### [Data]
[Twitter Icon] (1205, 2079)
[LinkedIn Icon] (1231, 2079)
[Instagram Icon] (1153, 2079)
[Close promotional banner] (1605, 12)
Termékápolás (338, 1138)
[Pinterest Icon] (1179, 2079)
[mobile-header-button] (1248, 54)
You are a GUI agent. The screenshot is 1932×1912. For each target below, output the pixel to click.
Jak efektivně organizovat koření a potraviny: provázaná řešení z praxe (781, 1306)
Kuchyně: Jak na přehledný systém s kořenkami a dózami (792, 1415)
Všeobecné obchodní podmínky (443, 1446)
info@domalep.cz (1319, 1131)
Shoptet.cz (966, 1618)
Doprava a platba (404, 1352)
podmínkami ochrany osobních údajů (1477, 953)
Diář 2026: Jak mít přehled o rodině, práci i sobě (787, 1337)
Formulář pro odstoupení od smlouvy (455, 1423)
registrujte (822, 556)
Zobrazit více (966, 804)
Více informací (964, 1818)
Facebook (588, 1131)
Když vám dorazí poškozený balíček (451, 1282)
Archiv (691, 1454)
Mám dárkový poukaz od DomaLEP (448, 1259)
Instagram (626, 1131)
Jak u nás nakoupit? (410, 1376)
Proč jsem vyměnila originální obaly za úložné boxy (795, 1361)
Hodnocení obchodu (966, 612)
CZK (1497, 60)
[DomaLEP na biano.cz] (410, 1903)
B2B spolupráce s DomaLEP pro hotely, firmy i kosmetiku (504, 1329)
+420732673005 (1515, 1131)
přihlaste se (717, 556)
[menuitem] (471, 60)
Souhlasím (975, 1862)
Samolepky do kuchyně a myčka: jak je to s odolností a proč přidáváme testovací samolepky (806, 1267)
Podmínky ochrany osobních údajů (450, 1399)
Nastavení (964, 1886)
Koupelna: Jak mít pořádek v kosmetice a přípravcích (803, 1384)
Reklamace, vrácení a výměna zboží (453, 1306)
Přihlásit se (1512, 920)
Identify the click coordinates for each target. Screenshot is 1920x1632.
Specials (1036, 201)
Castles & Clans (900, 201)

### [Exercise]
Give exactly, and nothing besides, the lines from the one in which "Nastavení (964, 1886)" occurs through the end of the records.

### [Expected output]
Nastavení (964, 1886)
Koupelna: Jak mít pořádek v kosmetice a přípravcích (803, 1384)
Reklamace, vrácení a výměna zboží (453, 1306)
Přihlásit se (1512, 920)
Identify the click coordinates for each target. Screenshot is 1920x1632.
Specials (1036, 201)
Castles & Clans (900, 201)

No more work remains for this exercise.